In questi giorni però si sono stati chiusi e resi pubblici i bilanci di molti atenei e a una prima mappatura, sembra difficile che possano arrivare ringraziamenti da Bologna, ad esempio, dove il rettore dell’Alma Mater, Giovanni Molari, ha lanciato l’allarme: «la situazione sarà drammatica nel lungo periodo». «Il diverso assetto del Ffo ha determinato riduzioni pari a 62 milioni di euro nel triennio», denuncia Molari chiedendo un intervento nazionali per compensare anche «l’aumento dei costi non comprimibili degli atenei come l’incremento Istat, pari a 48 milioni di euro in tre anni». Preoccupazione condivisa dal sindaco della città che ospita l’ateneo più antico del mondo, Matteo Lepore, per il quale il definanziamento «costringerà la nostra università a fare dei salti mortali, come molte altre», dato che alle carenze del Ffo vanno sommati «anche i tagli sui fondi per l’abitare e il diritto allo studio per gli studenti, sono passi indietro notevoli».

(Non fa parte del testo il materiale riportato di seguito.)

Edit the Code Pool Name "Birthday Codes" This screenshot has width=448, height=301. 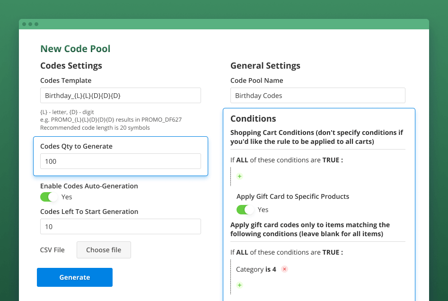click(x=317, y=95)
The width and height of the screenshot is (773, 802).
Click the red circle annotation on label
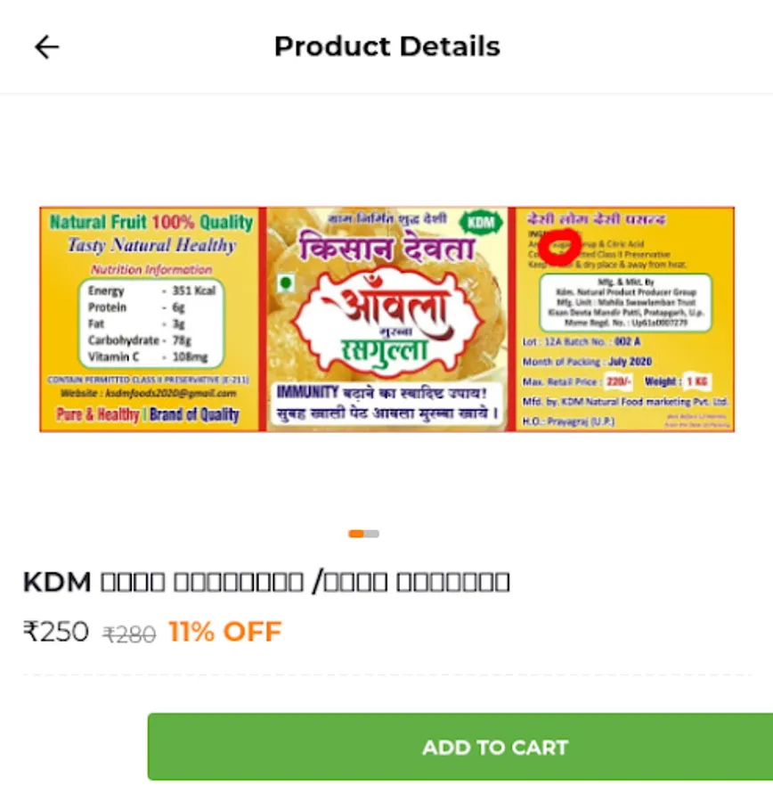click(559, 247)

Nel nord est la sforbiciata rispetto al 2023 è stata pari a 1,5 milioni di euro a Udine e di 3 milioni a Trieste. L’ateneo di Verona perde oltre 3,5 milioni di euro, 3 invece la Ca’ Foscari di Venezia. Lo Iuav tra taglio e mancati introiti perde 2,3 milioni di euro. Persino Padova, una delle sei università italiane a non subire decurtazioni al Ffo, tra mancati riconoscimenti economici e nuove spese gestirà 16 milioni di euro in meno del previsto. A Torino c’è un buco complessivo di 20 milioni di euro, di conseguenza l’ateneo ha deciso, non senza polemiche, di congelare 12,5 milioni di euro destinati alla ricerca locale.
L’università di Bergamo rende noto che «gli impegni assunti vengono mantenuti anche di fronte all’andamento, in controtendenza rispetto agli ultimi anni, dell’assegnazione del Ffo 2024, che complessivamente è stato inferiore di circa 5 milioni di euro rispetto all’anno precedente». A Pisa, come aveva dichiarato il rettore Riccardo Zucchi al manifesto, ci sono tagli da «16,5 milioni di euro e l’aumento degli stipendi dei docenti pesa per 6 milioni, inevitabilmente le assunzioni saranno rallentate e limitate».
L’Università di Firenze ha avuto una decurtazione di 17 milioni di euro. Per chiudere il bilancio, spiega la rettrice Alessandra Petrucci «sono state impiegate risorse patrimoniali in disponibilità dell’ateneo, che non potranno garantire la sostenibilità nel lungo periodo se non interverrà un’inversione di tendenza delle risorse assegnate con il Ffo». La rettrice ha comunicato che «già nel bilancio pluriennale 2026-2027, per la chiusura in pareggio è stato necessario prevedere importanti tagli delle spese generali e la sospensione della programmazione del personale».
A Siena non ci saranno assunzioni di docenti per tutto il 2025 a causa di una riduzione di 8,1 milioni di euro del Fondo. Al sud la stessa situazione: l’università di Palermo ridurrà il personale docente di 5.660 unità e quello Ata di 2.174 a causa di 12 milioni mancanti dal Ffo.
Altre università chiuderanno i bilanci in queste ore. La sensazione è che i ringraziamenti chiesti non arriveranno alla ministra neanche per Capodanno.